Während das Fehlen von Medikamenten und Folgemilch die Säuglingssterblichkeit
erhöht, mangelt es auch an genereller medizinischer Versorgung und die
Preise für Importprodukte, auch Lebensmittele, schießen in die Höhe. Vor
allem Medikamente sind auf dem Schwarzmarkt teilweise kaum zu bezahlen.
Soweit möglich reagieren die Räte darauf mit einer Preiskontrolle, die
jedoch bei Schwarzmarktmedikamenten kaum greifen kann. Die türkische Grenze
lässt manchmal noch Medikamente durch, allerdings wird uns bei der Hilfsorganisation
Heyva Sor davon berichtet, dass z.B. an der nordkurdisch/syrischen Grenze
ein Krankenwagen aus Deutschland seit acht Monaten festgehalten wird.
Die südkurdische Grenze ist für humanitäre Hilfe nach Angaben von Heyva
Sor vollständig geschlossen.
Seit wenigen Tagen wurde auch der Grenzübergang zum Zentralirak bei Til
Kocer vollständig geschlossen, so dass das Embargo wieder nahezu vollständig
ist. Heyva Sor versucht, den Bedarf der Gesellschaft Rojavas zu decken,
ist dazu aber finanziell kaum in der Lage, insbesondere auch was die Flüchtlinge
aus den anderen Teilen Syriens betrifft. Für Institutionen wie Ärzte ohne
Grenzen ist es jedoch möglich, in Qamislo Medikamente zu kaufen, die per
Flugzeug aus Damaskus importiert worden sind. Hilfsgütertransporte halten
sie im Moment für ungünstig, da Medikamente an den Grenzen verderben.

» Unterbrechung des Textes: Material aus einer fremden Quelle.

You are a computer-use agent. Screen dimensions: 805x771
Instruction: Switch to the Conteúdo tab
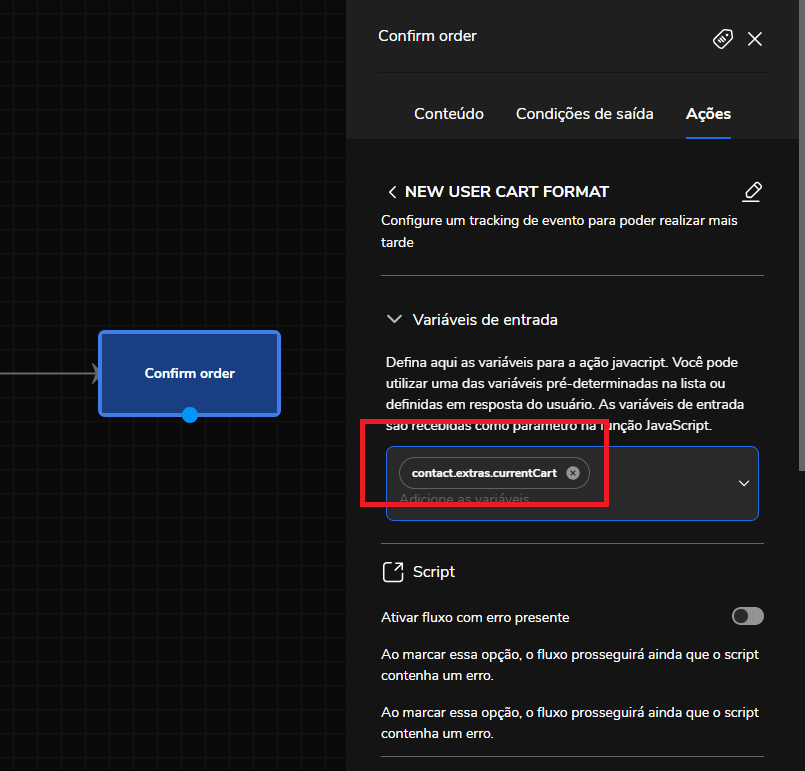click(449, 114)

Geldspenden seien im Moment wesentlich hilfreicher.
Rojava ist praktisch vom Weltmarkt entkoppelt worden, was nicht nur negative
Konsequenzen hat. Es bietet der regionalen Produktion von Kleidung und
Nahrungsmitteln die Möglichkeit sich zu organisieren und den Kooperativen
die Möglichkeit sich zu etablieren. Die Notwendigkeit sich zusammenzuschließen,
um den Alltag zu organisieren, fördert den Aufbau des Rätesystems. Unter
diesem Aspekt ist das Embargo Segen und Fluch zugleich. Letzten Endes
fehlen jedoch Maschinen und vieles Anderes zum Aufbau einer funktionierenden
Ökonomie, auch deshalb ist es notwendig, alles dafür einzusetzen, dass
das Embargo so schnell wie möglich endet.